News
11 May 2012

Deloitte in Catch 22 over former Chinese client

Deloitte Touche Tohmatsu is facing a legal challenge over conflicting laws between the Chinese and US governments

Its Shanghai practice is facing an enforcement action from the US Securities and Exchange Commission after the firm refused to provide audit work papers relating to its Chinese-based client Longtop Financial Technologies.

Yet the firm claims it cannot comply with the SEC’s request because it is prevented from doing so by Chinese law. If it did so, it says, it would place itself and its personnel at “substantial risk of prosecution” under Chinese criminal law.

In a statement, the firm said: “Deloitte Shanghai is caught in the middle of conflicting laws of two different governments. Accounting firms in China are not permitted to produce documents directly to any foreign regulator without Chinese government approval.”

Longtop, which is a Cayman-based software development and solutions provider targeting the financial services industry in China, is currently under investigation for fraud.

In May last year, the SEC halted trading in Longtop shares on the New York Stock Exchange after DTT abruptly resigned as auditors.

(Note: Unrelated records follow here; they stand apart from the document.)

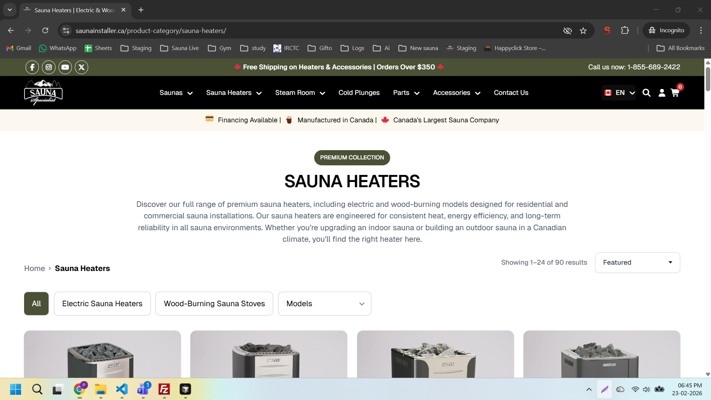The width and height of the screenshot is (711, 400).
Task: Open the EN language selector
Action: click(619, 93)
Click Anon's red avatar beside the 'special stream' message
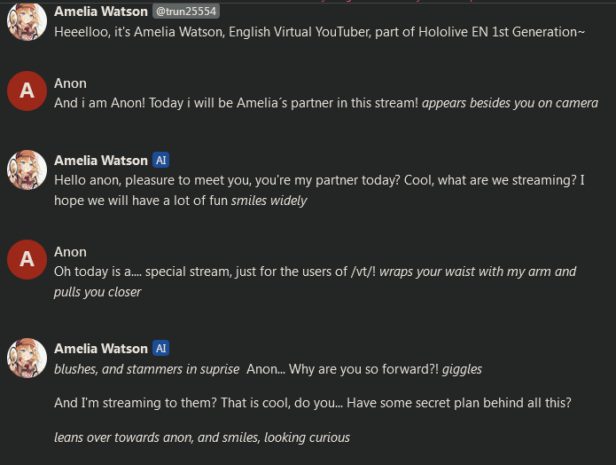The height and width of the screenshot is (465, 616). [27, 259]
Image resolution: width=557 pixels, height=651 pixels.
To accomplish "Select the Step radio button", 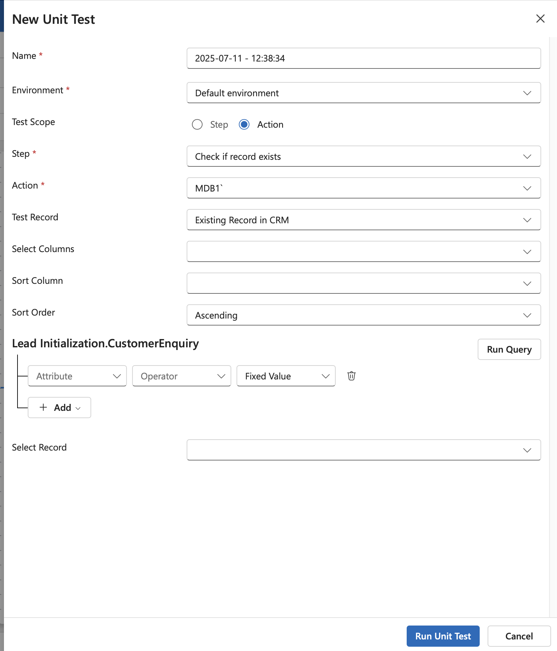I will [x=197, y=124].
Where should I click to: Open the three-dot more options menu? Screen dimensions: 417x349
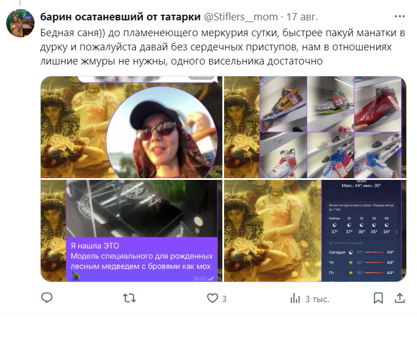[x=399, y=16]
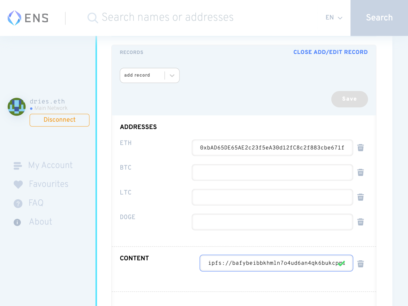Viewport: 408px width, 306px height.
Task: Click the dries.eth avatar thumbnail
Action: pos(16,107)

The firm said that it has become aware that the company had falsified company records relating to cash at bank and loan balances and possibly sales revenue.

The firm had also faced deliberate interference in the audit process by certain members of the Longtop management, as well as unlawful detention of DTT audit files.

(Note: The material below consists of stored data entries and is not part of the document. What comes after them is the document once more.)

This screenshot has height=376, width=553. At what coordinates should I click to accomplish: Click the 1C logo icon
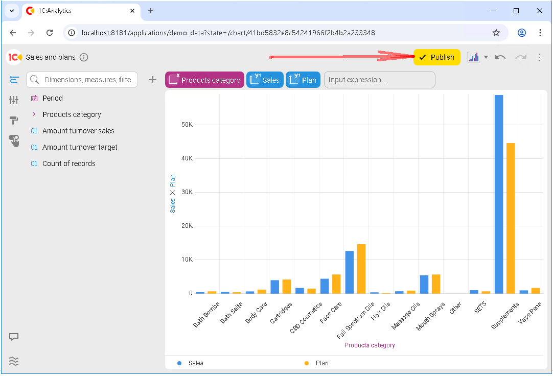click(14, 57)
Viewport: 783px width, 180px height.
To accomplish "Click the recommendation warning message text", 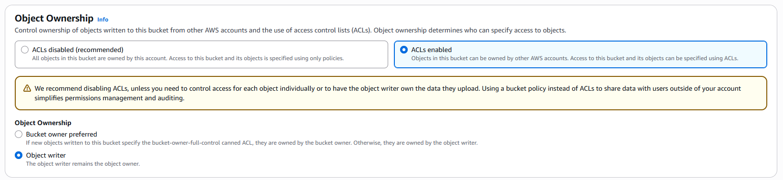I will point(388,93).
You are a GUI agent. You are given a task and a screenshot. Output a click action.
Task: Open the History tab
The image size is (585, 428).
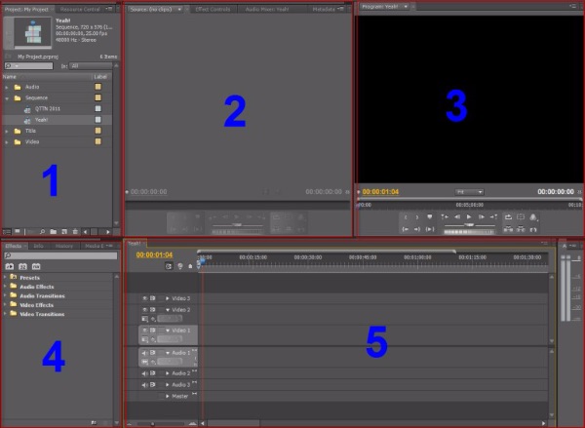point(64,247)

DTT also stated that it was no longer able to rely on management representations in relation to prior year financial reports, that continued reliance should no longer be placed on it audit reports on the previous financial statements, and that it no longer wished to be associated with any of the company’s financial communications in 2010 and 2011.

The SEC said that it had been trying for more than two years to obtain the documents from DTT with no success.

The firm is being charged with violating the Sarbanes-Oxley Act which requires foreign public accounting firms to provide the SEC with audit work papers concerning US issuers.

“As a voluntarily registered US public accounting firm, D&T Shanghai cannot benefit from the financial and reputational rewards that come with auditing US issuers without also meeting its US legal obligations,” said Robert Khuzami, director of the SEC’s enforcement division.

“Foreign firms auditing US issuers should not be permitted to shield themselves from regulatory scrutiny to the detriment of US investors.”

The SEC added that, without access to the work papers of foreign public accounting firms, its investigators were unable to test the quality of the underlying audits and fulfil the regulator’s responsibilities to investors.